Glad v. Glad

Decision Date14 November 1927
Docket Number6236
PartiesERIC A. GLAD, Plaintiff and appellant, v. SOPHIE GLAD, Defendant and respondent.
CourtSouth Dakota Supreme Court

Appeal from Circuit Court, Minnehaha County, SD

Hon. John T. Medin, Judge

File No. 6236—Affirmed

M. J. O’Donoghue, Philadelphia, Pa.

Attorneys for Appellant.

T. O. Gilbert, Willmar, Minn.

Lewis Larson, Sioux Falls, SD

Attorneys for Respondent.

Opinion filed November 14, 1927

MISER, C.

This is an appeal from an order denying plaintiff’s application to have a decree of divorce modified. It appears, from the affidavits of the parties that they were married in 1908, and have one child, now 12 years of age. After 1919, the parties hereto did not live together. In 1922, plaintiff commenced divorce proceedings. Defendant’s answer, duly served, was filed in the circuit court of Minnehaha county on October 4, 1922. However, the case was not brought on for trial until May 29, 1925. While the action was pending, plaintiff sought to have defendant withdraw her answer and permit him to obtain his divorce without a contest. The decree, while reciting that defendant appeared by counsel, states that no evidence was introduced on the part of the defendant. However, the defendant was in Sioux Falls on the day of the trial, accompanied by her uncle. During the negotiations which took place just before the trial, her uncle, who was sheriff of the county in Minnesota where defendant resides, threatened plaintiff with arrest on the charge of wife and child desertion, and was told by plaintiff’s counsel that he would fight extradition. Just before trial, plaintiff agreed with defendant upon the terms and conditions of the decree and for the bond as hereinafter stated.
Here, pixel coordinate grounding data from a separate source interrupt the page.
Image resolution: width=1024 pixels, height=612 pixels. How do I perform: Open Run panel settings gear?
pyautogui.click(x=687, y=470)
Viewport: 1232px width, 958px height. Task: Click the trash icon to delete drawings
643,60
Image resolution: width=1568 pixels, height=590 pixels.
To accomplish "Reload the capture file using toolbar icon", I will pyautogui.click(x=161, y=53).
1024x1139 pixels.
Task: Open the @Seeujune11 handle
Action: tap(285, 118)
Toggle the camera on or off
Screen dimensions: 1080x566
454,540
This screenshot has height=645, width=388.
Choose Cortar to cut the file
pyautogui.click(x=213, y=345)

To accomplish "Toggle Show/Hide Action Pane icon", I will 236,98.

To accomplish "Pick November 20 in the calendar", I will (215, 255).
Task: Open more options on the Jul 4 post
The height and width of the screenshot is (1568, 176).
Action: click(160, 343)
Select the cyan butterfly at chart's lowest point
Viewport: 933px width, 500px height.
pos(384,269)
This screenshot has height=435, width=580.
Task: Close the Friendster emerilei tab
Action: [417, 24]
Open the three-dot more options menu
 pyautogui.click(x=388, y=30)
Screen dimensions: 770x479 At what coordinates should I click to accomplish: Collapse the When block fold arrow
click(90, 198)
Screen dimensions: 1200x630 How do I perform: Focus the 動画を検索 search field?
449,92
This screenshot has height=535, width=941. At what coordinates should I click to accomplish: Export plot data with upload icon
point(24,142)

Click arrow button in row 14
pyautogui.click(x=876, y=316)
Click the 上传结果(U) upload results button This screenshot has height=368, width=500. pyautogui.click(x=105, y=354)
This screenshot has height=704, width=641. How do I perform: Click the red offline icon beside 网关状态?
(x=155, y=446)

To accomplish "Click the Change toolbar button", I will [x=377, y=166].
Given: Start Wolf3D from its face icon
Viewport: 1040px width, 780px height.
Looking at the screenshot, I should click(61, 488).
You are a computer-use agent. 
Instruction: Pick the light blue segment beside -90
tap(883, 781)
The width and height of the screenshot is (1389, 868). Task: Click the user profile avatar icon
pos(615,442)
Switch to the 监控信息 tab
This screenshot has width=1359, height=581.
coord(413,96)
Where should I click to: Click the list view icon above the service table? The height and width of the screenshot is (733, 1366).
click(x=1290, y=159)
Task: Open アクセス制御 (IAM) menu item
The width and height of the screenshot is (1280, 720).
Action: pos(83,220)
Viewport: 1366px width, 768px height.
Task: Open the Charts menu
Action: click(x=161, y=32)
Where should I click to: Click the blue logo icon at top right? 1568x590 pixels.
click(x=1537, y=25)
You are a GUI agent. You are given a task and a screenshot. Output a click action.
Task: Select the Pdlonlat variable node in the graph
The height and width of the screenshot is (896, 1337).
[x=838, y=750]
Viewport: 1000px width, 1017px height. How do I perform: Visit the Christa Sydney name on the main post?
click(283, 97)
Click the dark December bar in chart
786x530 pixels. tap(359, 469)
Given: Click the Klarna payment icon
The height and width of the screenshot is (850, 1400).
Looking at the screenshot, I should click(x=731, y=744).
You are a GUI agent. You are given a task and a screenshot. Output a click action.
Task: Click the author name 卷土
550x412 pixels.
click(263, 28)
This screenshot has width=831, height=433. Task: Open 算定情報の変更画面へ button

Accordingly, while the decree recites that divorce was granted on account of defendant’s cruel and inhuman treatment of the plaintiff, the custody of the child was awarded to defendant, and plaintiff was required to pay to the defendant the sum of $30 a month for the support of the child until it should reach the age of 21 years, and also the sum of $4,000 alimony in monthly installments of $10 or more until the full sum of $1,000 should be paid, such payments to cease if defendant remarried; and further required that the plaintiff furnish a bond to insure the payments aforesaid, said bond to be signed by good and reliable bondsmen to be approved and allowed by the court; and plaintiff was also required to pay the costs. The affidavits show that, from 1919 until the hearing in 1925, plaintiff had contributed about $700 to the support of defendant and their child, and that, on one occasion, defendant had had plaintiff arrested for desertion and placed in jail. While this hearing was had on May 29th, the bond mentioned therein and agreed to before the hearing was not signed by the plaintiff until June 1, 1925, and was not signed and acknowledged by the bondsmen thereon until September 30, 1925. Just when the bondsmen justified does not appear, but the bond was approved by the judge on December 2, 1925, on which date the decree of divorce was also signed by the judge and filed by the plaintiff with the clerk of courts. On February 23, 1926, upon the affidavit of plaintiff, the trial court issued an order to show cause requiring defendant to show cause why an order should not be made modifying the terms of the decree of divorce so as to reduce the monthly payments from $40 per month to $20 per month. In plaintiff’s affidavit, in addition to reciting many of the foregoing facts, plaintiff stated that he was unable to keep up the payments; that he had no available means except his earnings as a commercial traveler; that he had a wife to support; that, while in 1922 and 1923 he was earning $150 per month, he did not make his expenses during the year 1924, and during the year 1925 did not earn more than necessary for his living expenses; and that, at the time of making the affidavit, he was earning $30 a week, and his living expenses per month were $105; and that the child of plaintiff and defendant is well taken care of by defendant’s uncle; and that $20 a month is the most that plaintiff would be able to pay for the support of his former wife and child.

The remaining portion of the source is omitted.